Moreover, only a few studies apply methodological rigor in validation. Roughly one-third of the portfolio offers no clear strategy for validating process models or assessing their reliability. When validation is present, it is often limited to reapplying the same method to a single dataset without statistical evaluation or external benchmarks. This practice restricts the generalizability and scientific robustness of the findings.

Another relevant gap is the lack of comparative analysis across studies. Despite the diversity in contexts, datasets, and tools, most articles present isolated case studies without cross-case synthesis or discussion of methodological trade-offs. There is little effort to compare, for instance, the impact of using different mining algorithms on similar educational workflows or to evaluate the strengths and weaknesses of datasets sourced from different LMS platforms.

Additionally, while some works introduce innovative techniques—such as predictive models or custom visualizations—these are rarely contrasted with conventional approaches to demonstrate their added value. As a result, the evolution of the field remains fragmented, and the opportunity to build cumulative knowledge is hindered.

To advance the maturity of EPM as a research domain, future studies must move beyond tool replication and embrace critical methodological reflection. This includes aligning mining techniques with specific research questions, providing transparent validation protocols, and fostering comparative and cross-institutional studies. Only through such rigor will EPM evolve into a reliable foundation for data-informed educational transformation.

6.1 Real-world impact of EPM

A noteworthy aspect of the reviewed literature is the evidence that EPM can deliver tangible benefits in real educational settings. Several studies suggest that EPM has the potential to influence practice by informing adaptive learning strategies, refining instructional design, and reducing dropout risks. For instance, research by dos Santos Neto et al. (2022) and Hachicha et al. (2021) show that integrating process models into LMS can help identify critical deviations in student behavior and trigger timely interventions. These studies suggest that when PM outputs are effectively integrated into decision-making frameworks, educators are better equipped to adjust course content and teaching methods to meet learners' evolving needs.

Furthermore, some case studies have reported improved student profiling and enhanced feedback mechanisms, which contribute to more personalized learning experiences. By mapping student interactions and learning trajectories, EPM not only uncovers hidden patterns in behavior but also supports targeted adjustments in instructional design. Such findings underscore the promise of EPM as a tool for enhancing student outcomes and for guiding educational planning at both the classroom and institutional levels.

Despite encouraging results, it is important to note that the majority of the studies reviewed remain exploratory, with most evidence stemming from short-term or single-institution investigations. There is a notable absence of longitudinal studies that confirm the sustained, large-scale impact of EPM on student performance. This gap highlights the need for future research to extend beyond pilot implementations and establish robust, replicable frameworks that can capture the long-term benefits of EPM in diverse contexts.

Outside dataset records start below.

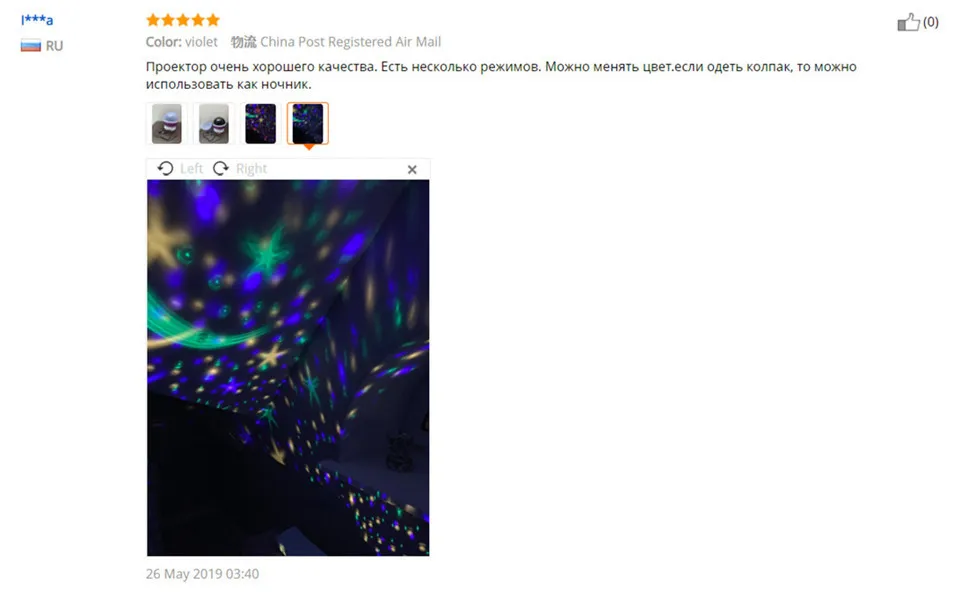Open the first review photo thumbnail

click(167, 124)
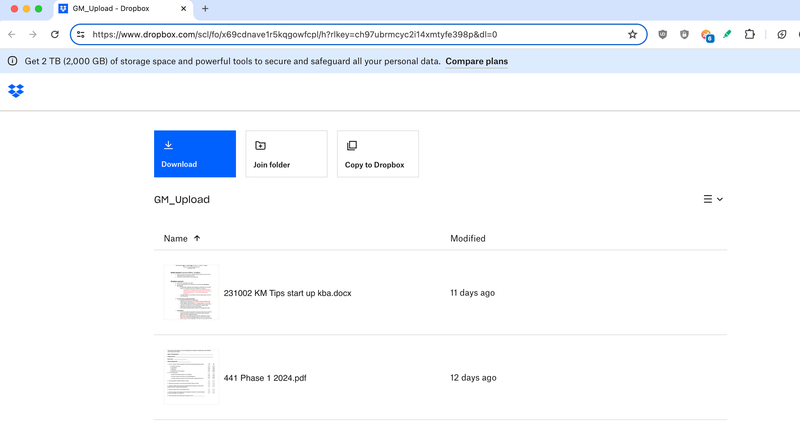
Task: Open site information icon in address bar
Action: pos(81,34)
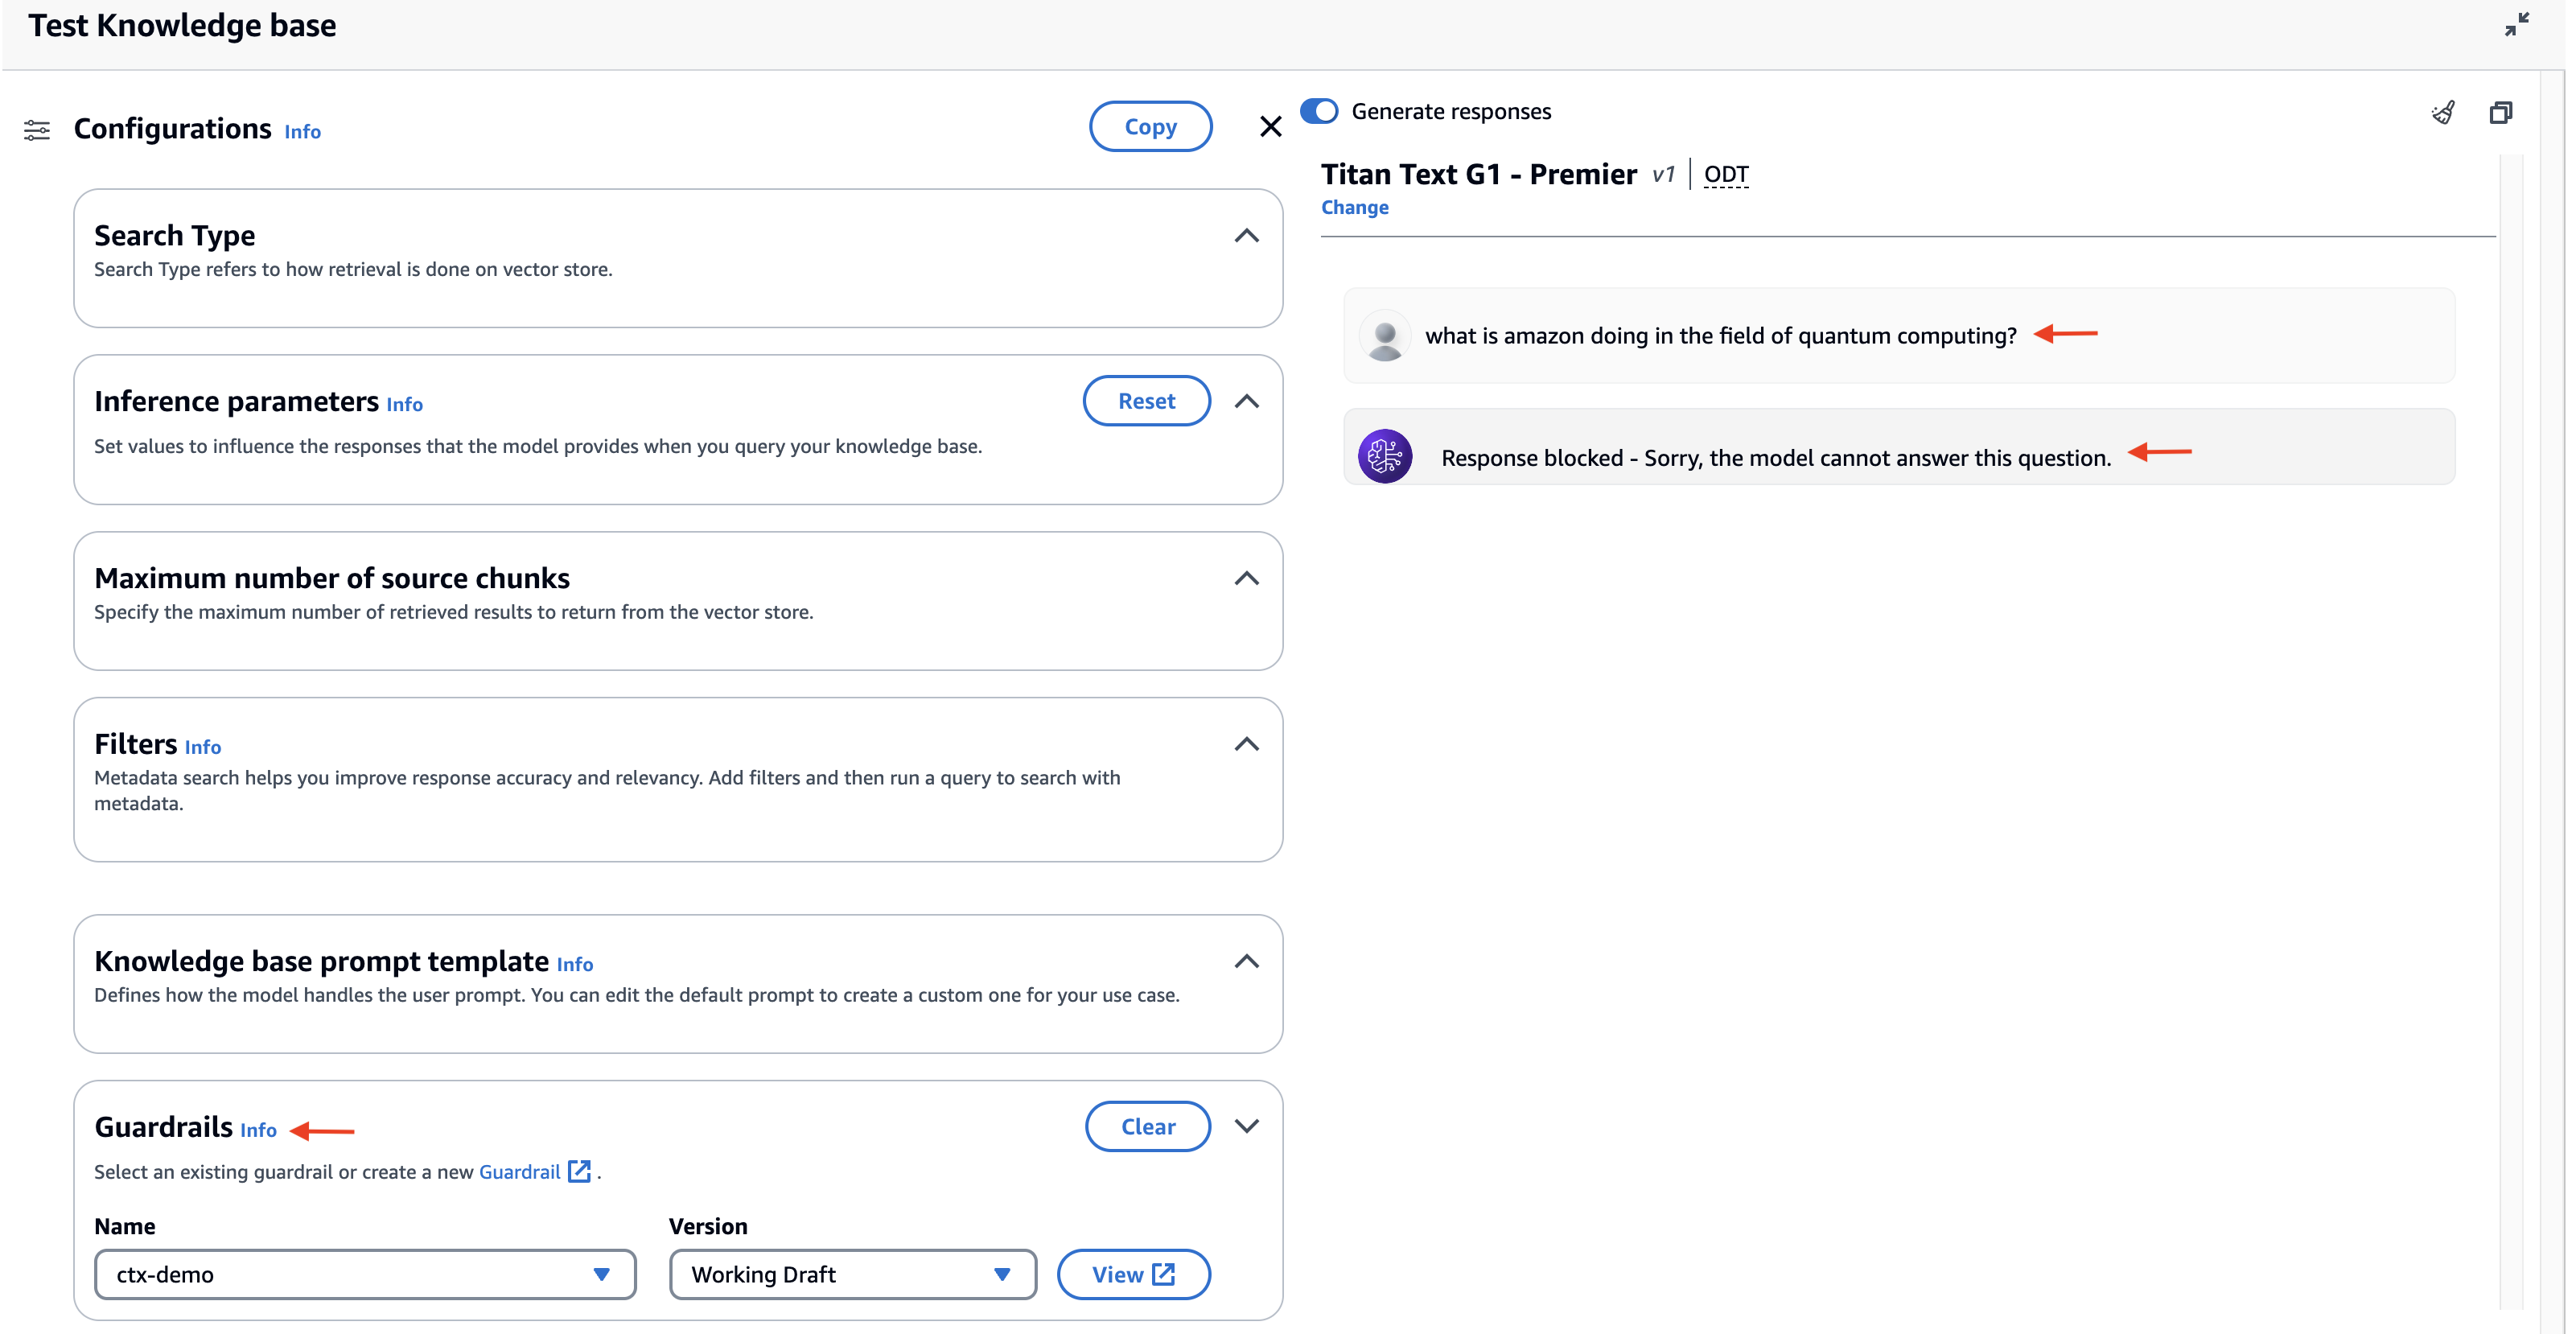Click Reset inference parameters button

pyautogui.click(x=1146, y=401)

In summary, while early successes indicate that EPM can positively impact teaching and learning practices, further applied research is required to validate these effects on a broader scale. Strengthening the empirical evidence through multi-institutional studies and long-term evaluations will be crucial for positioning EPM as a reliable foundation for transforming education.

6.2 Limitations

While this SLR provides a comprehensive overview of EPM, several limitations must be recognized.

First, the review was restricted to peer-reviewed articles published in English and sourced from selected bibliographic databases (IEEE Xplore, ACM, Springer, and ScienceDirect). Although these sources cover a broad range of scholarly publications, this approach excludes gray literature and studies in other languages that might offer additional insights.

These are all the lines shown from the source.